[Opening Data to use section]
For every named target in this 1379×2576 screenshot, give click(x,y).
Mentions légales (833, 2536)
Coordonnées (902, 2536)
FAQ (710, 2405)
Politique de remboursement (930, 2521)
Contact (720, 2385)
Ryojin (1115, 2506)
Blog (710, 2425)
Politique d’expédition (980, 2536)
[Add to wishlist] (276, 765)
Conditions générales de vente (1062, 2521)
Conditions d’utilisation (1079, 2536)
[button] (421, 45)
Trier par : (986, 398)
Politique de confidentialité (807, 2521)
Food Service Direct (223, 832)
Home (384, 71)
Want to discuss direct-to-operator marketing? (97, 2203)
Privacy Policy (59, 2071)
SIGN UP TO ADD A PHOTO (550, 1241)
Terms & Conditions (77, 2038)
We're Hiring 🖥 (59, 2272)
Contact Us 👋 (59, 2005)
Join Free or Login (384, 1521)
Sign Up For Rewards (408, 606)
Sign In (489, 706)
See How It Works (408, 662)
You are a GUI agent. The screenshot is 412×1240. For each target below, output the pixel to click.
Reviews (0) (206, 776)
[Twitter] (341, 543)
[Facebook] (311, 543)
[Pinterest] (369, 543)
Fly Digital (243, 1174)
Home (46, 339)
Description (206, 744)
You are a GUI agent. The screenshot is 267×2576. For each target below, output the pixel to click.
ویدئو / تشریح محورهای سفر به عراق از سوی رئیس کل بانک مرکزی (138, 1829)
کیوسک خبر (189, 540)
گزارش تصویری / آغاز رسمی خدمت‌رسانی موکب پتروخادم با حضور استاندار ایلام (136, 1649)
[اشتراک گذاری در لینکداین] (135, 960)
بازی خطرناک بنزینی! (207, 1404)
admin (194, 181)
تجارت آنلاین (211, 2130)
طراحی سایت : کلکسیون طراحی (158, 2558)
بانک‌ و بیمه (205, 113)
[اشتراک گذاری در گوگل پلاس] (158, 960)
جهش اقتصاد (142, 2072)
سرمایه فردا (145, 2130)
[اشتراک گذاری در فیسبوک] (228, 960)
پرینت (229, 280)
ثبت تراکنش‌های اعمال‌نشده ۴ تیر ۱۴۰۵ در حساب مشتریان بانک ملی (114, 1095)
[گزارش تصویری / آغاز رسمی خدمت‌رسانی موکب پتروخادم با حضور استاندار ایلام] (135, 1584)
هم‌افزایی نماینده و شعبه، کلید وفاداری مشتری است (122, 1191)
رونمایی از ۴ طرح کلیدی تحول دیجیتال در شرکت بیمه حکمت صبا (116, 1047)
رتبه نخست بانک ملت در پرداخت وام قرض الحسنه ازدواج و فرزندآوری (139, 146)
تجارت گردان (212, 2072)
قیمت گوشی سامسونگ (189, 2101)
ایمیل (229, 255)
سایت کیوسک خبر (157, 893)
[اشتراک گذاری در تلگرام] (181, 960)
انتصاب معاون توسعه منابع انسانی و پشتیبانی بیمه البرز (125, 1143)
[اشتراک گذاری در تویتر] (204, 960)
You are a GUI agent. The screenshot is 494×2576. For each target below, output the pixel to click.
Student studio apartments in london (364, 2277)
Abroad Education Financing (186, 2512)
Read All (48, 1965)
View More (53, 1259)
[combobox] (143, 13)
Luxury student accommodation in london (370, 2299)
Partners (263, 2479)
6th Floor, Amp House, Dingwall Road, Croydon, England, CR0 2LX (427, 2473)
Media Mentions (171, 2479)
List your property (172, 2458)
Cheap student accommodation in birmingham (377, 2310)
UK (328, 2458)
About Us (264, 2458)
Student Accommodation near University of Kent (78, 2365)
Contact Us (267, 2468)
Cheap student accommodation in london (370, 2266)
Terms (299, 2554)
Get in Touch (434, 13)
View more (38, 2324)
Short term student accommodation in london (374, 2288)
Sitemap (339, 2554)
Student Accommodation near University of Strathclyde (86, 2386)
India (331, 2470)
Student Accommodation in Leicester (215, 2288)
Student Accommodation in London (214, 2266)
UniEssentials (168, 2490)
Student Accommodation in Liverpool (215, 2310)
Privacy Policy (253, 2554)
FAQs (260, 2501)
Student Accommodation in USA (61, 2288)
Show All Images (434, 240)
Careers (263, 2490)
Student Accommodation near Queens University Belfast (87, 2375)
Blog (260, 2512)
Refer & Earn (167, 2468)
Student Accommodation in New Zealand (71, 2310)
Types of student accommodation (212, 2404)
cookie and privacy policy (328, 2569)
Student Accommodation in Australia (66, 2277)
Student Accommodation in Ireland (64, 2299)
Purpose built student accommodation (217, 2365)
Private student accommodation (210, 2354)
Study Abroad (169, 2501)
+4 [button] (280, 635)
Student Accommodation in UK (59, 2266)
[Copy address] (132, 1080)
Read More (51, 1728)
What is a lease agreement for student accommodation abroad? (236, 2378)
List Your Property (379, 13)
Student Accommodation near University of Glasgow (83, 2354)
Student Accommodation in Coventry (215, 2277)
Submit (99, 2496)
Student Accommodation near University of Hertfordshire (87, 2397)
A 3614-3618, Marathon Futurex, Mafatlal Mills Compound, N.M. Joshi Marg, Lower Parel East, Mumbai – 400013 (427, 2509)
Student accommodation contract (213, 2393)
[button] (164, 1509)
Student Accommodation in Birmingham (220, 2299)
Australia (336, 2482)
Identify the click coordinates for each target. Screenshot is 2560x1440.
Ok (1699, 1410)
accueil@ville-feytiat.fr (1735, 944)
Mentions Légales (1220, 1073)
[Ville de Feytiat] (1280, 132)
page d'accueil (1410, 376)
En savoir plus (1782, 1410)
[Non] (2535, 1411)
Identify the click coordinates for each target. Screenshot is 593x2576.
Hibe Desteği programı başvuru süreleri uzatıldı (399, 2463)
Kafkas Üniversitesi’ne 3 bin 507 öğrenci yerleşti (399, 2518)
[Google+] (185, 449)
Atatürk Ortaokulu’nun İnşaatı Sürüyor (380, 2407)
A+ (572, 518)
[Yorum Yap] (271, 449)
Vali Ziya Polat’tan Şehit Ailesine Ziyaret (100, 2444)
[Closing Data to use section]
§ Task instructions
Reproduce, word for word and in full, only the lines above that start at the line with "جهش اقتصاد (142, 2072)" and run through the line with "Student Accommodation in New", both ends included.

§ Written response
جهش اقتصاد (142, 2072)
سرمایه فردا (145, 2130)
[اشتراک گذاری در فیسبوک] (228, 960)
پرینت (229, 280)
ثبت تراکنش‌های اعمال‌نشده ۴ تیر ۱۴۰۵ در حساب مشتریان بانک ملی (114, 1095)
[گزارش تصویری / آغاز رسمی خدمت‌رسانی موکب پتروخادم با حضور استاندار ایلام] (135, 1584)
هم‌افزایی نماینده و شعبه، کلید وفاداری مشتری است (122, 1191)
رونمایی از ۴ طرح کلیدی تحول دیجیتال در شرکت بیمه حکمت صبا (116, 1047)
رتبه نخست بانک ملت در پرداخت وام قرض الحسنه ازدواج و فرزندآوری (139, 146)
تجارت گردان (212, 2072)
قیمت گوشی سامسونگ (189, 2101)
ایمیل (229, 255)
سایت کیوسک خبر (157, 893)
[اشتراک گذاری در تلگرام] (181, 960)
انتصاب معاون توسعه منابع انسانی و پشتیبانی بیمه البرز (125, 1143)
[اشتراک گذاری در تویتر] (204, 960)
You are a GUI agent. The screenshot is 494×2576. For each target below, output the pixel to click.
Student studio apartments in london (364, 2277)
Abroad Education Financing (186, 2512)
Read All (48, 1965)
View More (53, 1259)
[combobox] (143, 13)
Luxury student accommodation in london (370, 2299)
Partners (263, 2479)
6th Floor, Amp House, Dingwall Road, Croydon, England, CR0 2LX (427, 2473)
Media Mentions (171, 2479)
List your property (172, 2458)
Cheap student accommodation in birmingham (377, 2310)
UK (328, 2458)
About Us (264, 2458)
Student Accommodation near University of Kent (78, 2365)
Contact Us (267, 2468)
Cheap student accommodation in london (370, 2266)
Terms (299, 2554)
Get in Touch (434, 13)
View more (38, 2324)
Short term student accommodation in london (374, 2288)
Sitemap (339, 2554)
Student Accommodation near University of Strathclyde (86, 2386)
India (331, 2470)
Student Accommodation in Leicester (215, 2288)
Student Accommodation in London (214, 2266)
UniEssentials (168, 2490)
Student Accommodation in Liverpool (215, 2310)
Privacy Policy (253, 2554)
FAQs (260, 2501)
Student Accommodation in USA (61, 2288)
Show All Images (434, 240)
Careers (263, 2490)
Student Accommodation near Queens University Belfast (87, 2375)
Blog (260, 2512)
Refer & Earn (167, 2468)
Student Accommodation in New Zealand (71, 2310)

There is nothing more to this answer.